===== INFORMATION PROVIDED =====

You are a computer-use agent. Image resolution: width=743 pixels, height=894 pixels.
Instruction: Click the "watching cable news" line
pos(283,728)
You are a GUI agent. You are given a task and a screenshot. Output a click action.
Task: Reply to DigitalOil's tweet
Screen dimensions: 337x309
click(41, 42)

=====
===== INFORMATION PROVIDED =====

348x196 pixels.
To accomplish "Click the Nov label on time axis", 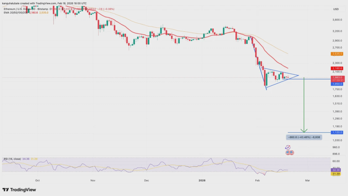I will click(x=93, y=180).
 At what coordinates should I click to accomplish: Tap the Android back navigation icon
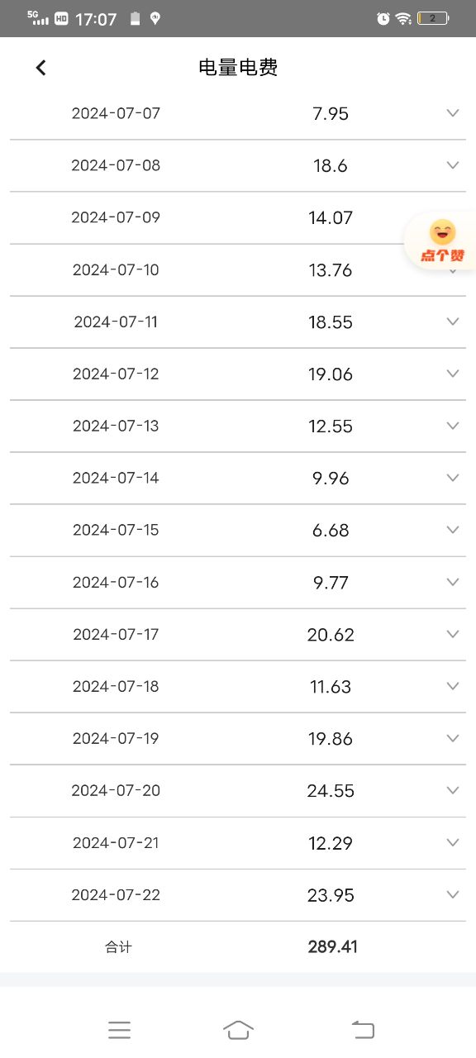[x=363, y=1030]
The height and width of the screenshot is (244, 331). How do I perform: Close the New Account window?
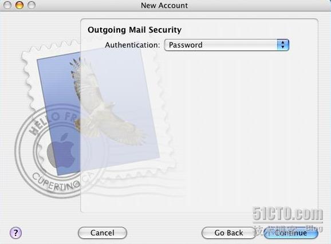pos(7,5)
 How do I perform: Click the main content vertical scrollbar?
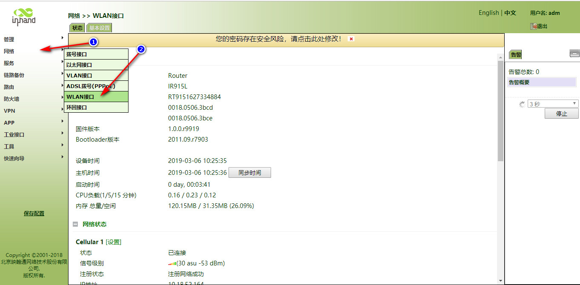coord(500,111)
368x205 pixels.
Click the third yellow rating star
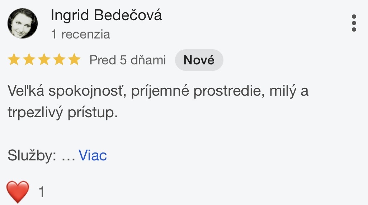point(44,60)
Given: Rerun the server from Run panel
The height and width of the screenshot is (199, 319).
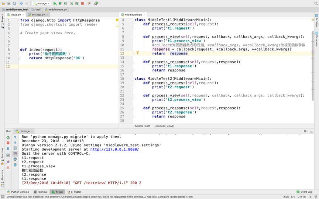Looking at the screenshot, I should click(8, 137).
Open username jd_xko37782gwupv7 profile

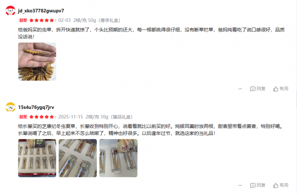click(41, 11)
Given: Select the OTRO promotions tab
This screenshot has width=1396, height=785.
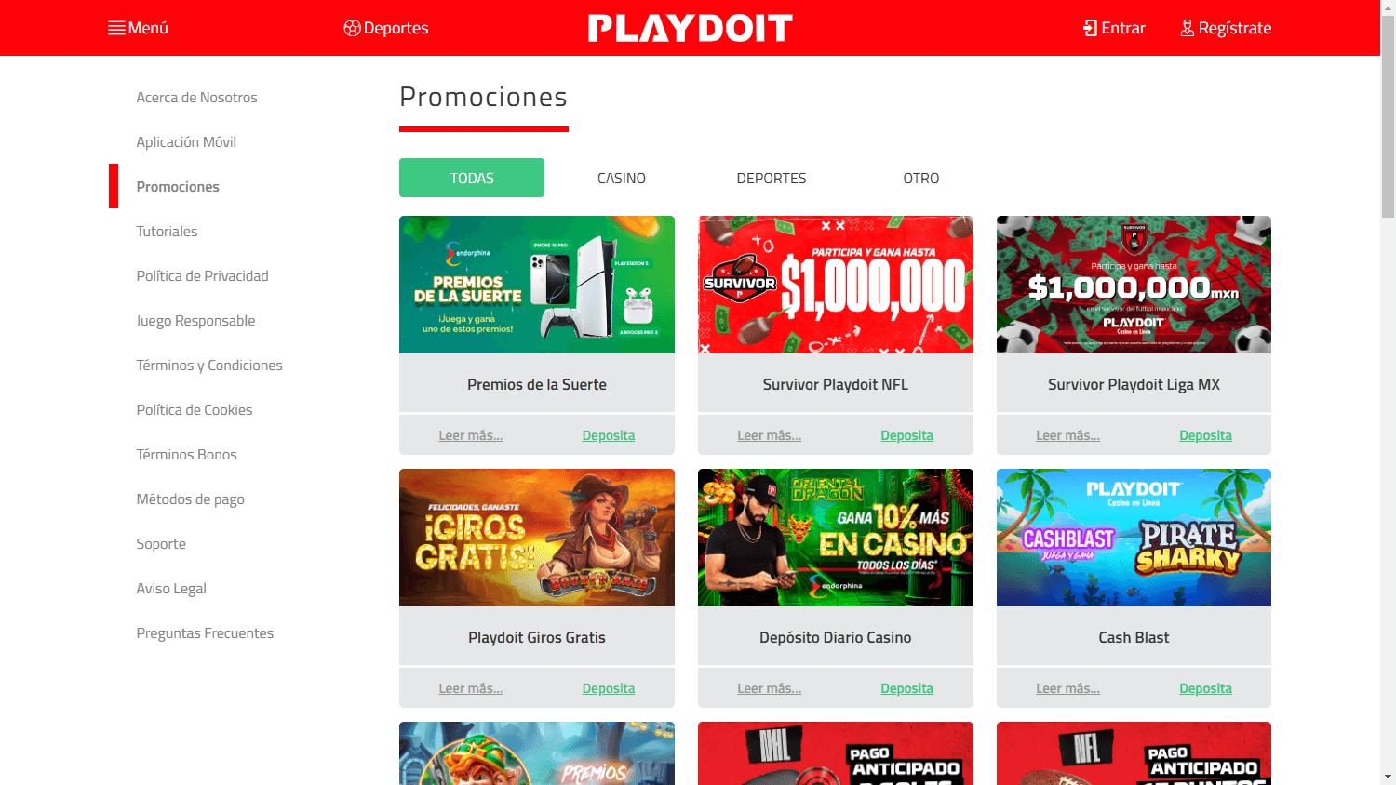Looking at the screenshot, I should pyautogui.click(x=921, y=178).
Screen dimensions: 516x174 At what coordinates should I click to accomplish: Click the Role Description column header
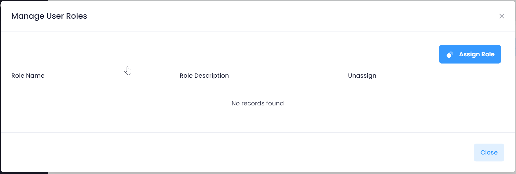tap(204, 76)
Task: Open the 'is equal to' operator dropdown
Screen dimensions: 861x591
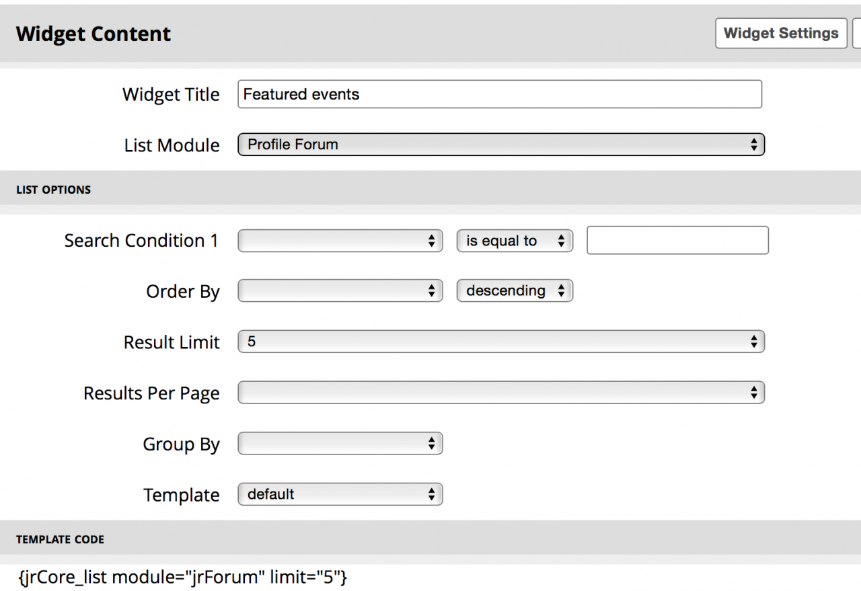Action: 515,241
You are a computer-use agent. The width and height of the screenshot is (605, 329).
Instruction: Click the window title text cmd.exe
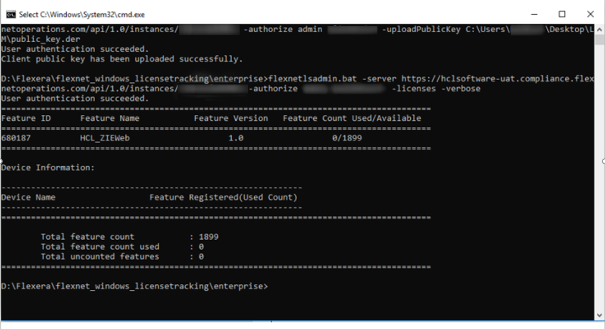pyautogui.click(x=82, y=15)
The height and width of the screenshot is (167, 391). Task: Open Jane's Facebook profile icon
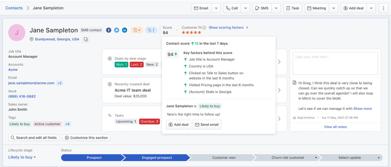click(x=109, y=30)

=====
===== INFORMATION PROVIDED =====

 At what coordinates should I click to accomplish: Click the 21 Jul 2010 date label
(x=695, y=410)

=====

EXERCISE
Find the lines in the entries above where "pixels" occurs, and copy each of them.

WRITTEN RESPONSE
You are a computer-use agent. Image resolution: width=743 pixels, height=894 pixels.
348x196 pixels.
368x205 pixels.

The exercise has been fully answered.